[Items listed in a dataset]
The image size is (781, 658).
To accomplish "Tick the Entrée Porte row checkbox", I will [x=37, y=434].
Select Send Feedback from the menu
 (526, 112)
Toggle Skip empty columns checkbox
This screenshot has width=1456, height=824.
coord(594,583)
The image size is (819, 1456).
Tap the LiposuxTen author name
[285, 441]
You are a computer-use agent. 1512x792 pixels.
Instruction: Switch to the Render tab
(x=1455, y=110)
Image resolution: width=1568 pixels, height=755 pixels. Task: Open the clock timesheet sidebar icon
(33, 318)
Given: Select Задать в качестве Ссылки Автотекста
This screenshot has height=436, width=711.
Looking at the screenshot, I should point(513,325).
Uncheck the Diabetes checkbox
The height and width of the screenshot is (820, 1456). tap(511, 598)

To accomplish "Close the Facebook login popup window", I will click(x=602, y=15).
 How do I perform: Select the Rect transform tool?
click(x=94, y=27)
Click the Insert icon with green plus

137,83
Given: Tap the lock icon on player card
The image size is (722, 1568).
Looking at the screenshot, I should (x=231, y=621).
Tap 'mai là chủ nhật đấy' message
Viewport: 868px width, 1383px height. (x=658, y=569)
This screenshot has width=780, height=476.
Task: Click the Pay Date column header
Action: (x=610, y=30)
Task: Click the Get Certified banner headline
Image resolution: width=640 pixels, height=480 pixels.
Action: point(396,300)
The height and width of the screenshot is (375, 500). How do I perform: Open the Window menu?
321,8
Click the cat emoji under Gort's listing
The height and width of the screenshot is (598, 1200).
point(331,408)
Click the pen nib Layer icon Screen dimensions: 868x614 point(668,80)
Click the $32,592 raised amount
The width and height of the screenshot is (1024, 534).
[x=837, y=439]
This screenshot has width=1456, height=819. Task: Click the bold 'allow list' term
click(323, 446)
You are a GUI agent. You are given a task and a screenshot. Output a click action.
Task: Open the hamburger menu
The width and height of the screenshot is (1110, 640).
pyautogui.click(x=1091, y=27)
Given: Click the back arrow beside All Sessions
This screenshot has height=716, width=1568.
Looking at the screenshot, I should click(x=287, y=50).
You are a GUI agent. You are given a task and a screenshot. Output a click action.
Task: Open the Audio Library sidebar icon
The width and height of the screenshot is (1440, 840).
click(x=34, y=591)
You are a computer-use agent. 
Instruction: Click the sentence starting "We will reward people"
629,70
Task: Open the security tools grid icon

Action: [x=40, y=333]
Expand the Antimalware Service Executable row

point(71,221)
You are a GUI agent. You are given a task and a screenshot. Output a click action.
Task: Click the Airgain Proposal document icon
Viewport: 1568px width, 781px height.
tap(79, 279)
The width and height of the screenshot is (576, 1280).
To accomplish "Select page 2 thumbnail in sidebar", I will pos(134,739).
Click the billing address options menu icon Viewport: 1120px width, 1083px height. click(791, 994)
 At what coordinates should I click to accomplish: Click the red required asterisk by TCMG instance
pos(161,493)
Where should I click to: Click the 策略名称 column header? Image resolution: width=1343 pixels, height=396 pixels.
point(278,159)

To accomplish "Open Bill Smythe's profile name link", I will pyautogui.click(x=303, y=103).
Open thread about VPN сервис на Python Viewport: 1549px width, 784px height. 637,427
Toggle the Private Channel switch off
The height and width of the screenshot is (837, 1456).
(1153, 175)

• WHAT THE EXERCISE ASKS:
Retype, exactly and in full, the lines above from the one containing "Image resolution: width=640" through the one containing "Open thread about".

• SOLUTION:
Image resolution: width=640 pixels, height=480 pixels.
Action: point(396,300)
The height and width of the screenshot is (375, 500). How do I perform: Open the Window menu?
321,8
Click the cat emoji under Gort's listing
The height and width of the screenshot is (598, 1200).
point(331,408)
Click the pen nib Layer icon Screen dimensions: 868x614 point(668,80)
Click the $32,592 raised amount
The width and height of the screenshot is (1024, 534).
[x=837, y=439]
This screenshot has width=1456, height=819. Task: Click the bold 'allow list' term
click(323, 446)
You are a GUI agent. You are given a task and a screenshot. Output a click action.
Task: Open the hamburger menu
The width and height of the screenshot is (1110, 640).
pyautogui.click(x=1091, y=27)
Given: Click the back arrow beside All Sessions
This screenshot has height=716, width=1568.
Looking at the screenshot, I should click(x=287, y=50).
You are a GUI agent. You are given a task and a screenshot. Output a click action.
Task: Open the Audio Library sidebar icon
The width and height of the screenshot is (1440, 840).
click(x=34, y=591)
You are a computer-use agent. 
Instruction: Click the sentence starting "We will reward people"
629,70
Task: Open the security tools grid icon

Action: [x=40, y=333]
Expand the Antimalware Service Executable row

point(71,221)
You are a GUI agent. You are given a task and a screenshot. Output a click action.
Task: Click the Airgain Proposal document icon
Viewport: 1568px width, 781px height.
tap(79, 279)
The width and height of the screenshot is (576, 1280).
To accomplish "Select page 2 thumbnail in sidebar", I will pos(134,739).
Click the billing address options menu icon Viewport: 1120px width, 1083px height. click(791, 994)
 At what coordinates should I click to accomplish: Click the red required asterisk by TCMG instance
pos(161,493)
Where should I click to: Click the 策略名称 column header? Image resolution: width=1343 pixels, height=396 pixels.
point(278,159)

To accomplish "Open Bill Smythe's profile name link", I will pyautogui.click(x=303, y=103).
Open thread about VPN сервис на Python Viewport: 1549px width, 784px height. 637,427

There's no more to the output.